At some point, it begins to rain. There’s something beautiful about the way the drops fall, thick and heavy and yet so meticulously messily separate. His hair sticks to his forehead, lines of water rolling down his skin as he leans back against the wall of the club. A chill runs through him, but it does not reach his bones.
Florian watches as the liquid forms puddles upon the pavement, gravel usurped and covered by cold, unforgiving water. Streetlamps’ white light bounces and reflects off of the shining surfaces, and Florian catches a brief glimpse of the stranger in his reflection before the rain pelts down anew.

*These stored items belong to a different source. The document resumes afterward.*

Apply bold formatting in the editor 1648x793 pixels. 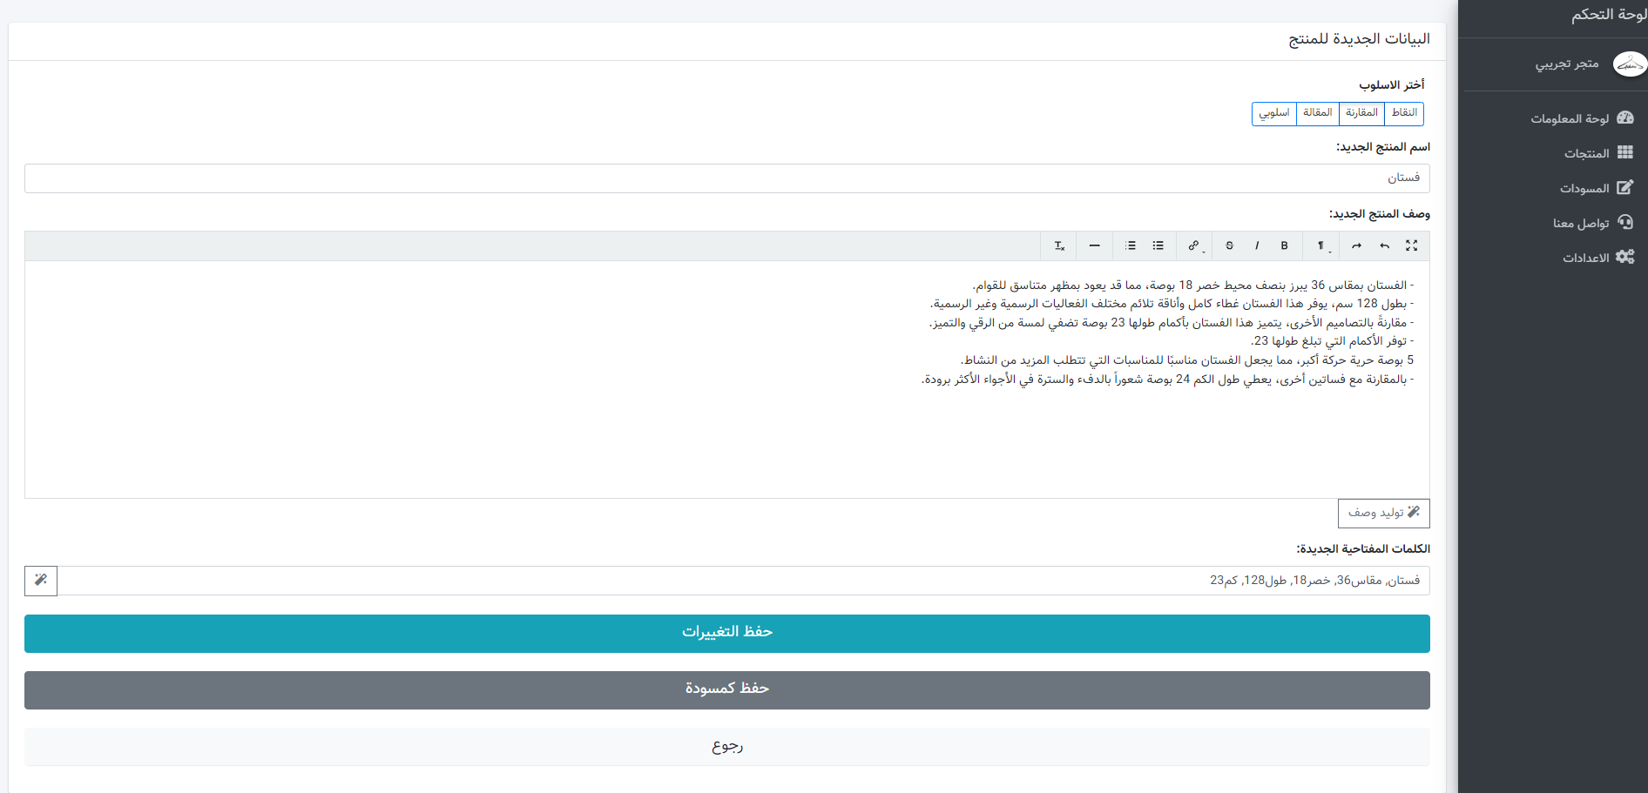[x=1284, y=246]
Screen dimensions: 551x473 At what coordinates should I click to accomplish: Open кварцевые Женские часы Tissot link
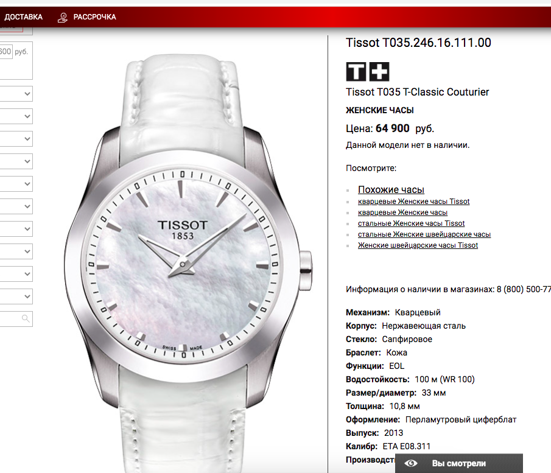coord(413,201)
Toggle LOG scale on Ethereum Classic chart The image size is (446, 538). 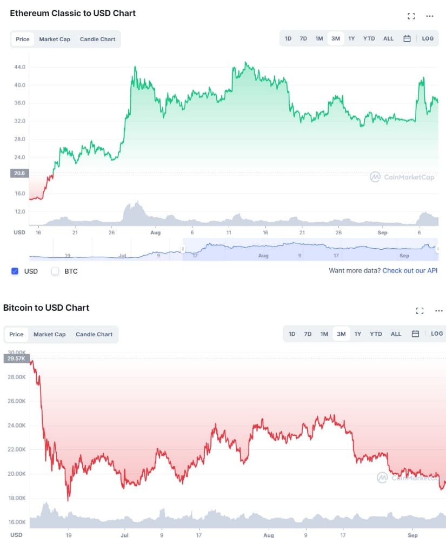(x=428, y=39)
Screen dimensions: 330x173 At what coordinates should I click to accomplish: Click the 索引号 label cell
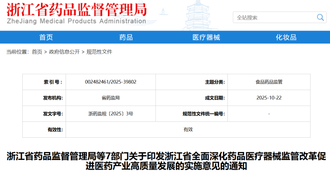click(44, 82)
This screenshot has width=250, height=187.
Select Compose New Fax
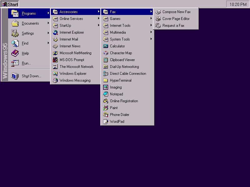click(176, 12)
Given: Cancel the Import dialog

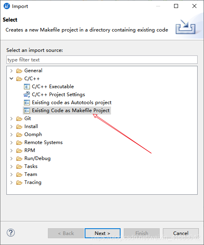Looking at the screenshot, I should (181, 233).
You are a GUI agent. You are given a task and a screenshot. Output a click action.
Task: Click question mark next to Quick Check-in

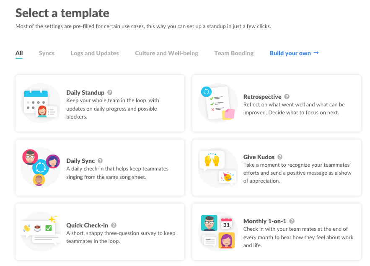click(x=114, y=225)
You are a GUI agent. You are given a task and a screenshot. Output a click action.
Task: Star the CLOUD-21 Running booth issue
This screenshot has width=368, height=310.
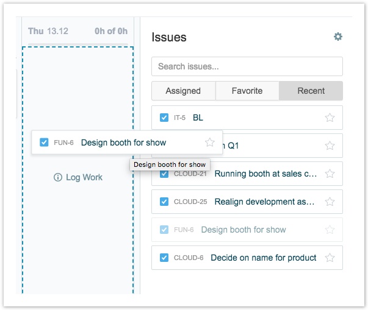(x=330, y=174)
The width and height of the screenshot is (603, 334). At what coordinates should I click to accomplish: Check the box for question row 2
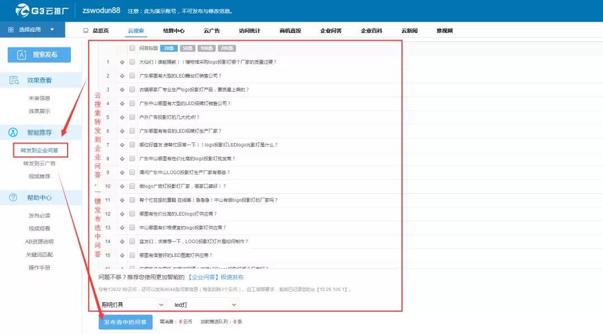click(x=132, y=76)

Thunder rumbles comfortingly, the vibration vaguely reminiscent of that pounding club music. Out here, it’s fresher. Freer. Florian tips his head back again. Rivulets of rain seep into his clothes and trickle down his colour, but he welcomes the chill they bring. He has no reason to move, no-one to call for assistance. He put himself in this situation. He must be the one to sow the consequences.
A part of him wishes the rain would go on forever. It could form a flood, a wave the size of his old home, engulf him in its cool embrace and carry him away. No more heat, no more dirt, just the chance to give in and stop pretending to be someone he’s not. He’s so, so incredibly tired.
Florian has just turned twenty five, and he has never felt so lost.